Saved entries
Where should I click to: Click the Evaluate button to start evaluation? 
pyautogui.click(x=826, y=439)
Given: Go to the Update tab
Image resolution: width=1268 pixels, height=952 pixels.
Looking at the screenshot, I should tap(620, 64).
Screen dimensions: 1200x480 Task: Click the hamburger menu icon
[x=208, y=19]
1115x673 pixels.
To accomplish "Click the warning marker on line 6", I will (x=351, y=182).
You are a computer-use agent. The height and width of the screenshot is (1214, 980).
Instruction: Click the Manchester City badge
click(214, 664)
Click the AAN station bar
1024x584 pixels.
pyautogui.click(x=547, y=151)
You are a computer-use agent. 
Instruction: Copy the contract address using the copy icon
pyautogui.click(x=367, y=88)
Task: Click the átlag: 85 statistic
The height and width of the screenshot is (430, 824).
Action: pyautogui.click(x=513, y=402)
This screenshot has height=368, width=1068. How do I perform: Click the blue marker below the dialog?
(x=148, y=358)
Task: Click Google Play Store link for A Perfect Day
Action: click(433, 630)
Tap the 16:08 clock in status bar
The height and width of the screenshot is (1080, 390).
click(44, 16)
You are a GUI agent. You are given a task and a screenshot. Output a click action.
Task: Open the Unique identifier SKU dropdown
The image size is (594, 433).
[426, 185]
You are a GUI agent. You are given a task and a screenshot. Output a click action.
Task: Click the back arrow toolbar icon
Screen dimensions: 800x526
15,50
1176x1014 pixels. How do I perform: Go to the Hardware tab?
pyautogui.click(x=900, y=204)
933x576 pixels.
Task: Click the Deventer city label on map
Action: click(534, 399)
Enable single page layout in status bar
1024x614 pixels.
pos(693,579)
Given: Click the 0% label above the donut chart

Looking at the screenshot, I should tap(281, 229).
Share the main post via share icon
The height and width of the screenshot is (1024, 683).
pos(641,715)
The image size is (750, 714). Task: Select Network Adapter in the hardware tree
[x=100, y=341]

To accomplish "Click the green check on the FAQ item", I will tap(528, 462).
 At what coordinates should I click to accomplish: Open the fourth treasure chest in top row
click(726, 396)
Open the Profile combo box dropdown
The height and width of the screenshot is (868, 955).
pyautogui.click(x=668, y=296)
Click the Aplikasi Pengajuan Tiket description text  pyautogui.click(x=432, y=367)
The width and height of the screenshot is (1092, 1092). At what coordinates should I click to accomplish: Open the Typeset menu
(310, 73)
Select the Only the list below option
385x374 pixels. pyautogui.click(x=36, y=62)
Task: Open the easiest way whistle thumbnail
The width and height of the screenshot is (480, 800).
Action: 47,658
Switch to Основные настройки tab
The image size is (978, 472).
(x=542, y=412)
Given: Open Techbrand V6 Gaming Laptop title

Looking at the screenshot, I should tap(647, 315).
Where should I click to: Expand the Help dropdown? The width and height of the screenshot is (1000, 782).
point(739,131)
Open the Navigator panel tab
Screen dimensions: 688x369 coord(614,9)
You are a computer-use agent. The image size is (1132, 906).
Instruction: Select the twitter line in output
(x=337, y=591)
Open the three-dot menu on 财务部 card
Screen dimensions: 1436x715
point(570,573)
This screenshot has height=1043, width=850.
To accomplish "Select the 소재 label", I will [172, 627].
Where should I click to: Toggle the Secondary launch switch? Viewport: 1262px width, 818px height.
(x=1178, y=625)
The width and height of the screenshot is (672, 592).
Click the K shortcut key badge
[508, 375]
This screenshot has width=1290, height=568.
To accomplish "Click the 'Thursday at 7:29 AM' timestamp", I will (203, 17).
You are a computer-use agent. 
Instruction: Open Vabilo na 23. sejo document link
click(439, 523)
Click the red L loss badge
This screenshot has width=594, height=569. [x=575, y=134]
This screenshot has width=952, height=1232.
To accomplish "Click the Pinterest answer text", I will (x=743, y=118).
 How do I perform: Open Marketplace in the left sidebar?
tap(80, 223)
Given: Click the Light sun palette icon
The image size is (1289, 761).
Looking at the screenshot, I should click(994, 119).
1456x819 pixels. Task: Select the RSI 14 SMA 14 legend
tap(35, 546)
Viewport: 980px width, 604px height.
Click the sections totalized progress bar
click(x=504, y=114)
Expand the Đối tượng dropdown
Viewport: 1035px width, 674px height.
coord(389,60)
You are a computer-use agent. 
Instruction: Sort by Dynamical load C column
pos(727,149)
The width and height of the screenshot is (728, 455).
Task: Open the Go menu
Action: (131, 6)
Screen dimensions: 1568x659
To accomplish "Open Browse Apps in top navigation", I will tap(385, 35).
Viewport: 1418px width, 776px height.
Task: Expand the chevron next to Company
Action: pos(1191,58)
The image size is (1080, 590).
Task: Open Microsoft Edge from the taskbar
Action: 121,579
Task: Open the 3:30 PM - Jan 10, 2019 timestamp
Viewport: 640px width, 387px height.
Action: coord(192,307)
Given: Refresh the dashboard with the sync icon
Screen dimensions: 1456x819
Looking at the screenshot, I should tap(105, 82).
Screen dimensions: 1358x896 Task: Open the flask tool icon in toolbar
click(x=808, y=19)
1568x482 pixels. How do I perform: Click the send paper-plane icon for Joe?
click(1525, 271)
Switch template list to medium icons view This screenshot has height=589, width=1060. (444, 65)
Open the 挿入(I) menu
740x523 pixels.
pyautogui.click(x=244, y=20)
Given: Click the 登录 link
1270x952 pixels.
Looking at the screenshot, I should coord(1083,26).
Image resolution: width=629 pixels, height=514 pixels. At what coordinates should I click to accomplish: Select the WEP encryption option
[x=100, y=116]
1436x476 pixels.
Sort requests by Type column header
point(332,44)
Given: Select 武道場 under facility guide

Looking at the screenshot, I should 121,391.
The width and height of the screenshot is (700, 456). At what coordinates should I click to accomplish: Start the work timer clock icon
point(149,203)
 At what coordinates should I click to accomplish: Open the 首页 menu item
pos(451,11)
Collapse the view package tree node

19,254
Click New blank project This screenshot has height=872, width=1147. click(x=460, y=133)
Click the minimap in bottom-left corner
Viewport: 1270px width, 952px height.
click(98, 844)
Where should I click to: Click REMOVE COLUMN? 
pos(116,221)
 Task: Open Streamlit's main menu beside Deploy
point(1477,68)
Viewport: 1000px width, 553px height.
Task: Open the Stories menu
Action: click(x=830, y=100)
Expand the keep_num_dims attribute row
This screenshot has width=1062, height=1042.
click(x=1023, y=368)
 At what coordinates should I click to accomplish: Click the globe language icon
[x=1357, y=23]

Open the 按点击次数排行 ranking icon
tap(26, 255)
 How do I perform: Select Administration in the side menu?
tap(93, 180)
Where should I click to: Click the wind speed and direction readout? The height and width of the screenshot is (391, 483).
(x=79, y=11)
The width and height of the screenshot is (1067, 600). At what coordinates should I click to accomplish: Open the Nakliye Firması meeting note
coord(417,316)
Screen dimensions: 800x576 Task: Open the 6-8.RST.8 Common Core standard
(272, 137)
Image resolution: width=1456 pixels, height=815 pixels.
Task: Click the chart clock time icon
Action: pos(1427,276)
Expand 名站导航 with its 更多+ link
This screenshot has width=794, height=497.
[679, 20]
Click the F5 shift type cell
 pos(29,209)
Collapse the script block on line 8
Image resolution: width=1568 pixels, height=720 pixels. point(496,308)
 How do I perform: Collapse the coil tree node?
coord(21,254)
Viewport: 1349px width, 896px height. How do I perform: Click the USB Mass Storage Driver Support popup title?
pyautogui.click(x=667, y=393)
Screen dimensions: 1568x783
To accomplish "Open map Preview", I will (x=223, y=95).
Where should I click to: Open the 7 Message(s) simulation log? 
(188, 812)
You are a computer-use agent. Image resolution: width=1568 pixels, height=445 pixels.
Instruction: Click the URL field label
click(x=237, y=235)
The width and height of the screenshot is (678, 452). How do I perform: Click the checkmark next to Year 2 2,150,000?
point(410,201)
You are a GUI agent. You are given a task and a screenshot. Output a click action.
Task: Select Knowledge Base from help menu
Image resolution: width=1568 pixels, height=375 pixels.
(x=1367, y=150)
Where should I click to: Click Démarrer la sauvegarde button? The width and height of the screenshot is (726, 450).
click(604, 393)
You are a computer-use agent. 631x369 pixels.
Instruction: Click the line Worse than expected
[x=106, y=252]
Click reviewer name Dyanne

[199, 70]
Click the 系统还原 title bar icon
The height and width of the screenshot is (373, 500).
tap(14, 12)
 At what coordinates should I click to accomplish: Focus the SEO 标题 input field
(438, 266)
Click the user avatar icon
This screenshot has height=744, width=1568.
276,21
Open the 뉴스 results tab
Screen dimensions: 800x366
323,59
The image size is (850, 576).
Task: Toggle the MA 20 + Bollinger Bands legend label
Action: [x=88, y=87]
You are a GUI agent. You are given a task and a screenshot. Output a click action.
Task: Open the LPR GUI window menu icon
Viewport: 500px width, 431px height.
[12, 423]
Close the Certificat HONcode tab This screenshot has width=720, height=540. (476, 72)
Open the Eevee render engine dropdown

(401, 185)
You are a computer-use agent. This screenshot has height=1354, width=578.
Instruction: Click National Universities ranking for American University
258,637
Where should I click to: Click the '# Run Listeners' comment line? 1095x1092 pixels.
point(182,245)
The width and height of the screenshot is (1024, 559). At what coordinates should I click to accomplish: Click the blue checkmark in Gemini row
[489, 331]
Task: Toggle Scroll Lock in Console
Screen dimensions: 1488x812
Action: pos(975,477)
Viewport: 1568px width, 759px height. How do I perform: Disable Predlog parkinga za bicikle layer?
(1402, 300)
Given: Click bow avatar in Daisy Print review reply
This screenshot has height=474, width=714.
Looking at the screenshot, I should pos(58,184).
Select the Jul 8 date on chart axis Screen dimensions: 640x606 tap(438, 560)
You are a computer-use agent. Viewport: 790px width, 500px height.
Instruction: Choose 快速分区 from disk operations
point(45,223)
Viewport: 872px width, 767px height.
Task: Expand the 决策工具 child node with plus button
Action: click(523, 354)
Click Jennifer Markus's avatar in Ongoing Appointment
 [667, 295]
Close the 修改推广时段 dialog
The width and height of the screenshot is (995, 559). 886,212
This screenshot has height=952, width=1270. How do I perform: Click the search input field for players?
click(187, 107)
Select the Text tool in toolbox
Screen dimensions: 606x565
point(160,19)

Directions. Of all the entries above, output exactly the lines between the one holding "Task: Open Streamlit's" and the one holding "You are a computer-use agent. Image", inclusive.

Answer box.
 Task: Open Streamlit's main menu beside Deploy
point(1477,68)
Viewport: 1000px width, 553px height.
Task: Open the Stories menu
Action: click(x=830, y=100)
Expand the keep_num_dims attribute row
This screenshot has width=1062, height=1042.
click(x=1023, y=368)
 At what coordinates should I click to accomplish: Click the globe language icon
[x=1357, y=23]

Open the 按点击次数排行 ranking icon
tap(26, 255)
 How do I perform: Select Administration in the side menu?
tap(93, 180)
Where should I click to: Click the wind speed and direction readout? The height and width of the screenshot is (391, 483).
(x=79, y=11)
The width and height of the screenshot is (1067, 600). At what coordinates should I click to accomplish: Open the Nakliye Firması meeting note
coord(417,316)
Screen dimensions: 800x576 Task: Open the 6-8.RST.8 Common Core standard
(272, 137)
Image resolution: width=1456 pixels, height=815 pixels.
Task: Click the chart clock time icon
Action: pos(1427,276)
Expand 名站导航 with its 更多+ link
This screenshot has width=794, height=497.
[679, 20]
Click the F5 shift type cell
 pos(29,209)
Collapse the script block on line 8
Image resolution: width=1568 pixels, height=720 pixels. point(496,308)
 How do I perform: Collapse the coil tree node?
coord(21,254)
Viewport: 1349px width, 896px height. How do I perform: Click the USB Mass Storage Driver Support popup title?
pyautogui.click(x=667, y=393)
Screen dimensions: 1568x783
To accomplish "Open map Preview", I will (x=223, y=95).
Where should I click to: Open the 7 Message(s) simulation log? 
(188, 812)
You are a computer-use agent. Image resolution: width=1568 pixels, height=445 pixels.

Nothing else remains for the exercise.